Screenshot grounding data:
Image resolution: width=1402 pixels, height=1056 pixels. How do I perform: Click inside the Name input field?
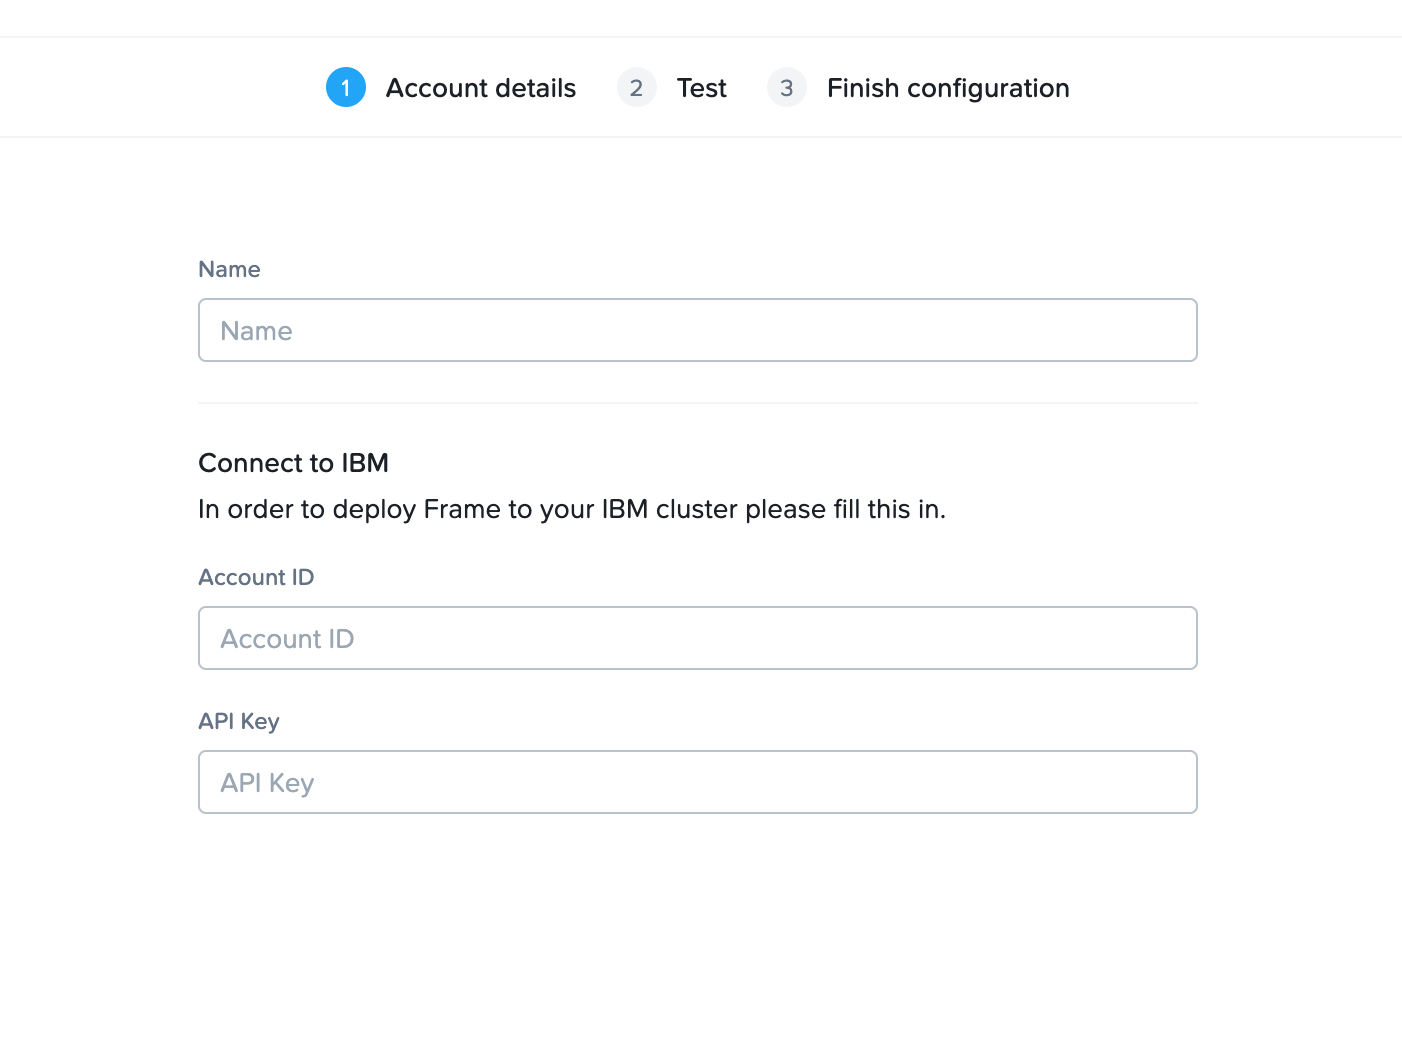pos(697,330)
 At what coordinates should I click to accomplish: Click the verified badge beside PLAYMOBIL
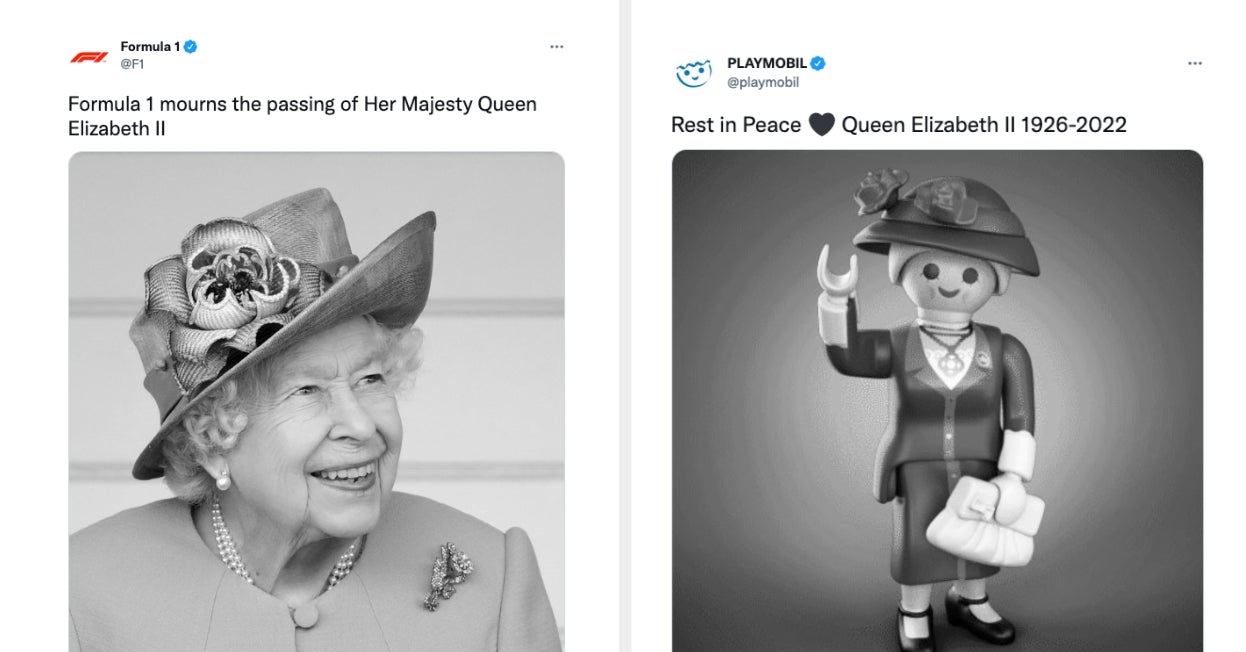point(818,64)
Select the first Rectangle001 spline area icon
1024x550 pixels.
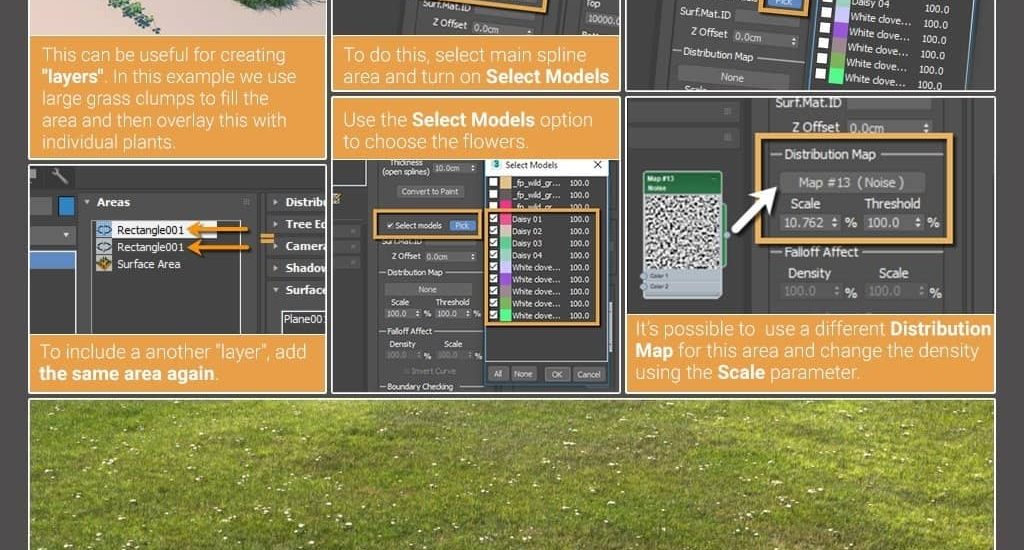click(x=103, y=229)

**WHAT TO DO:** Set down each entry above word for word, without its pictures.

**RESPONSE:**
Image resolution: width=1402 pixels, height=1056 pixels. How do I perform: Click inside the Name input field?
pos(697,330)
 At what coordinates should I click to accomplish: Click the verified badge beside PLAYMOBIL
point(818,64)
Select the first Rectangle001 spline area icon
1024x550 pixels.
click(x=103, y=229)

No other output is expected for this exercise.